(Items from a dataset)
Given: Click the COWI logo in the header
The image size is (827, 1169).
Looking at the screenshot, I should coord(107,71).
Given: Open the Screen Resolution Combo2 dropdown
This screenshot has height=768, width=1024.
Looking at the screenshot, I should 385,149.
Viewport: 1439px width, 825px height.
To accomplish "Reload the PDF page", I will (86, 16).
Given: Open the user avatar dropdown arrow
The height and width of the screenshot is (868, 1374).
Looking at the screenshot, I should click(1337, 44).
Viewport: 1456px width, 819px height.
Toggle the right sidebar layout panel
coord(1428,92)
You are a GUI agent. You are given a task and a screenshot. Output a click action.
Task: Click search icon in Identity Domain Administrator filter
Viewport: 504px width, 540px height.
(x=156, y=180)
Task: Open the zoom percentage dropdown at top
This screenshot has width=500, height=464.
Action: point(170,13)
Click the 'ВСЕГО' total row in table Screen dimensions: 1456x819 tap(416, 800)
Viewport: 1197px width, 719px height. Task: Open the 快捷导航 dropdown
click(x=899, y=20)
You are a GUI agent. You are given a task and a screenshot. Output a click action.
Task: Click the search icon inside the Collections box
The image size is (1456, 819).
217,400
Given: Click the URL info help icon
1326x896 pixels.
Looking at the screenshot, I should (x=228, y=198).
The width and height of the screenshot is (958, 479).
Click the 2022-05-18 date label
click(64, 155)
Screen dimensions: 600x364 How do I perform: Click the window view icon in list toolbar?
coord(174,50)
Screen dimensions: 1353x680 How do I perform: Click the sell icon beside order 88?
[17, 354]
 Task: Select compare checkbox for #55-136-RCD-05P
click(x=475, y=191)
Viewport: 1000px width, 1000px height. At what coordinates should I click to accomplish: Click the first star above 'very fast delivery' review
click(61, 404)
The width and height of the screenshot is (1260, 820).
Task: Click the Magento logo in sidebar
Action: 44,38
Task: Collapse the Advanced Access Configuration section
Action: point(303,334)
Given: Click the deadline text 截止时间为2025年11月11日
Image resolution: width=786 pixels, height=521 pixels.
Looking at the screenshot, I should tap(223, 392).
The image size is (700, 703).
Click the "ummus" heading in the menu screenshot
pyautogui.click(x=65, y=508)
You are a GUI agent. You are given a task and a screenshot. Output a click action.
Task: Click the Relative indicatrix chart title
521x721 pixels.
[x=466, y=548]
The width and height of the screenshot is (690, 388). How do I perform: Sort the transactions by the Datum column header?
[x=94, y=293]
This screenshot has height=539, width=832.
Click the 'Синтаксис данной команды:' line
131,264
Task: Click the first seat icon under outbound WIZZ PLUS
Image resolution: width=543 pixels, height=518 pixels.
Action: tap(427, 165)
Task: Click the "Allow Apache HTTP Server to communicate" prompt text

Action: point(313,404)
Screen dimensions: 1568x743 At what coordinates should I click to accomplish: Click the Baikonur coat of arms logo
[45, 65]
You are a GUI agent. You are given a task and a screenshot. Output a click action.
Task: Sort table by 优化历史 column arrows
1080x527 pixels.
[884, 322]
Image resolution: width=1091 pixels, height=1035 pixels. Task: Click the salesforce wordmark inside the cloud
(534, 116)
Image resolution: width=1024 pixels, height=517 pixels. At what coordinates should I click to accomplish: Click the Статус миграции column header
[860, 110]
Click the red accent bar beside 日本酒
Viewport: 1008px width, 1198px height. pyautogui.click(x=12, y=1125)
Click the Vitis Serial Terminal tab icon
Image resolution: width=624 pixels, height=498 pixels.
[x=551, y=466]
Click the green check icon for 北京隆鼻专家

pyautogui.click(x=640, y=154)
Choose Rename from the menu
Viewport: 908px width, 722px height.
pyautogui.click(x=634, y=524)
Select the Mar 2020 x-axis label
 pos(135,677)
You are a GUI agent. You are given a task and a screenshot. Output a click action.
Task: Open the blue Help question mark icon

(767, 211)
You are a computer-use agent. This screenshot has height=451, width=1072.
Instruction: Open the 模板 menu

Exercise directions → Count the lines in the data above that contain the string "sidebar", treating uppercase and lowercase as different. Give only the number.

Problem solution → 2